Calling a method with parameter inside JSTL loop
I have a JSP which needs to print some text which is produced by taking loop iterator and feeding it to anothe开发者_Go百科r object (Spring bean), something like:
<c:forEach var="myVar" items="${myVars}">
<c:out value="anotherObject.getFoo(myVar)"/>
</c:forEach>
Obviously the code above isn't valid as JSTL .
operator only allows parameter-less invocations. I can see following solutions to the problem:
1) Scriptlets
<c:forEach var="myVar" items="${myVars}">
<%
SomeType myVar = (SomeType) pageContext.getAttribute("myVar");
SomeOtherType anotherObject = (SomeOtherType) pageContext.getAttribute("anotherObject");
YetAnotherType result = anotherObject.getFoo(myVar);
pageContext.setAttribute("result", result);
%>
<c:out value="${result}"/>
</c:forEach>
The obvious con here is JSP code pollution and general ugliness.
2) Writing a tag which does whatever is done inside scriptlets. Typical example of over-engineering, yuck!
3) Decompose a collection of myVars
and replace each myVar
with a dynamic proxy, InvocationHandler
of which would add extra parameter-less method to make all getFoo()
calls through anotherObject
. All of that would be done in the controller so JSP would stay clean and myVar
stays the same. But at what price?
I can not add .getFoo()
method to the myVar
because it doesn't fit there and would break the separation of concerns.
It looks like passing parameters will be possible in JSP/EL 2.2, but I'm using Tomcat 6.0.29 which only bundles EL 2.1 API.
Question: can anyone suggest the cleanest approach for this situation?
A simple Java-only "trick-fix" that works in the older JSTL version, too,
and requires no extra taglibs/config/dependencies/frameworks, etc.

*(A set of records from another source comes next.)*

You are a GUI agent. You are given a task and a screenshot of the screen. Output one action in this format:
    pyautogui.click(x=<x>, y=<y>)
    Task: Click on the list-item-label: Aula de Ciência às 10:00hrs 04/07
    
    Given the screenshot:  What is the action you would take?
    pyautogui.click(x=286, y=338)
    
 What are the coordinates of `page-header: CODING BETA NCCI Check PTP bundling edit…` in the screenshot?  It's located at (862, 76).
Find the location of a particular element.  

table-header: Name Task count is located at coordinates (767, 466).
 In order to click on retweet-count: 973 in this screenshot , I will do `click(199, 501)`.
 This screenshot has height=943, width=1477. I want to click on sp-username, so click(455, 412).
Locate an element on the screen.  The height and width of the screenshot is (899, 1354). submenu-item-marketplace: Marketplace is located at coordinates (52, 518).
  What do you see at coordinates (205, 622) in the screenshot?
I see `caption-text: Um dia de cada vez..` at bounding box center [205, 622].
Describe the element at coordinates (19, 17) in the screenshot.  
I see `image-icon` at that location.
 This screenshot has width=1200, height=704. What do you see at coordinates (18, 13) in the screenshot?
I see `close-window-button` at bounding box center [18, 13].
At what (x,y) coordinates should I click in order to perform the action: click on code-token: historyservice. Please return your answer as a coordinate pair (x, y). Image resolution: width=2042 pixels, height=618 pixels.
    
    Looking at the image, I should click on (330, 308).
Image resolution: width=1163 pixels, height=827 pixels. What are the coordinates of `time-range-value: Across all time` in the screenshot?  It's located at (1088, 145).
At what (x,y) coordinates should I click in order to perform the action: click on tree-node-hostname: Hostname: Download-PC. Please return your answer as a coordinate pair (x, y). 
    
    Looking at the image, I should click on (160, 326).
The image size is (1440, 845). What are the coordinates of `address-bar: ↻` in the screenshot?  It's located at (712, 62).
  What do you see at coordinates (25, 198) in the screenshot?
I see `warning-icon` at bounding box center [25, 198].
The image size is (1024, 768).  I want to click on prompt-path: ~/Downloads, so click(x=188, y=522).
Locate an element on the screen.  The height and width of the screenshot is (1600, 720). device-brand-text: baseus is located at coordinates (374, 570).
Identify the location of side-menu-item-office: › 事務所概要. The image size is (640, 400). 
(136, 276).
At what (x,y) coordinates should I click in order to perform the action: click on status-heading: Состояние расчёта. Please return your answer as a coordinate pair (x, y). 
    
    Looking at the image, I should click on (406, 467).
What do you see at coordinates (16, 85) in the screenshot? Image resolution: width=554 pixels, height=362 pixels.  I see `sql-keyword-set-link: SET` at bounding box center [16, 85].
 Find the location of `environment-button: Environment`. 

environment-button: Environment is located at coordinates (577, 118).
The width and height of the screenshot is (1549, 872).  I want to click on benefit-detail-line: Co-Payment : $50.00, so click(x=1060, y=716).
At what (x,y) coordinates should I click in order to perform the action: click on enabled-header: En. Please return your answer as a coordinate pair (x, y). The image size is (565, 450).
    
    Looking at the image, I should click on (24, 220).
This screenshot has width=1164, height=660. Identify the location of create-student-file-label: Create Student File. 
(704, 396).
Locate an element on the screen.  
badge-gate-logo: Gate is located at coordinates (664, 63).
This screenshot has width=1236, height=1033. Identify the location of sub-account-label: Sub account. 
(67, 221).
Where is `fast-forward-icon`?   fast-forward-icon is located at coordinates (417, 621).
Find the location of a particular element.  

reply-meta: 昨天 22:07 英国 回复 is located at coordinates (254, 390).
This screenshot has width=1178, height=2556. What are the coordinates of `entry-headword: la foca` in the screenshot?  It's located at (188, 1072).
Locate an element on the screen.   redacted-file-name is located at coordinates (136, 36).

is to "wrap" the function you want to call from JSTL
in a class that extends from a Map
class, and override its get()
method.
As a minimal example, if you e.g. want to call the Math.sin()
function from JSTL,
you would define a class:
public class Sine extends HashMap<Double, Double> {
private static final long serialVersionUID = 1L; // Avoids compiler-warning
@Override
public Double get(Object arg) {
Double x = (Double) arg;
return Math.sin(x);
}
}
Then in your Action execute() method, you do:
...
request.setAttribute("sine", new Sine());
...
Then in jsp you can say:
${sine[0.75]}
to calculate the value Math.sin(0.75)
JSTL will treat the variable sine as a Map
, but you can compute and return anything you like from the get() method.
I guess it gets a bit more involved if you have more than one argument to your function, but there should be workarounds for that, too :)
Here's how I've done it at the end.
Instead of passing a collection of SomeType
instances, I am passing a map. Map keys are the same SomeType
s and values are instances of controller-specific inner class, let's call it SomeTypeSupplement
.
SomeTypeSupplement
adds necessary no-arg getters and wires everything together. JSP now iterates over map entries and is able to retrieve the data via JSTL.
This way I avoid Proxy
magic, unnecessary TLDs, keep JSPs tidy and reasonably type-safe.
If you can't abide with scriptlets (your alternative 1), I would create a custom tag for it (your alternative 2) or a custom EL function. I don't agree that it's "over-engineering", it's using the available tools for their intended purpose.
Your alternative 3, though, I don't like. If anything, THAT'S over-engineering plus it will make your system unnecessarily complex and harder for other people to follow. Adhere to the intentions of the specifications and standards you are working within. Don't make things harder or more complex for the sake of it.
Why not just compose your object list in your backend Java code and then just use JSP to display it?
Wanted to add a comment to the last (by time) answer of Rop, but missing "reputation", so here I am with an answer.
I shortly had the same idea with such a map, but tried to make it more generally usable, having a "DynamicMap", DynamicMapCalculator interface and letting you wrap any method call into such a map (without the need to make a new map implementation every time, just using anonymous class instantiation).
This would be the topic, if you are interested: A qu. of style: dynamic map JSTL hack to work around missing parameter function calls
And I would be interested in opinions there: is this something you may do without a bad conscience?
Another option is to use Velocity. It is much nicer than jstl.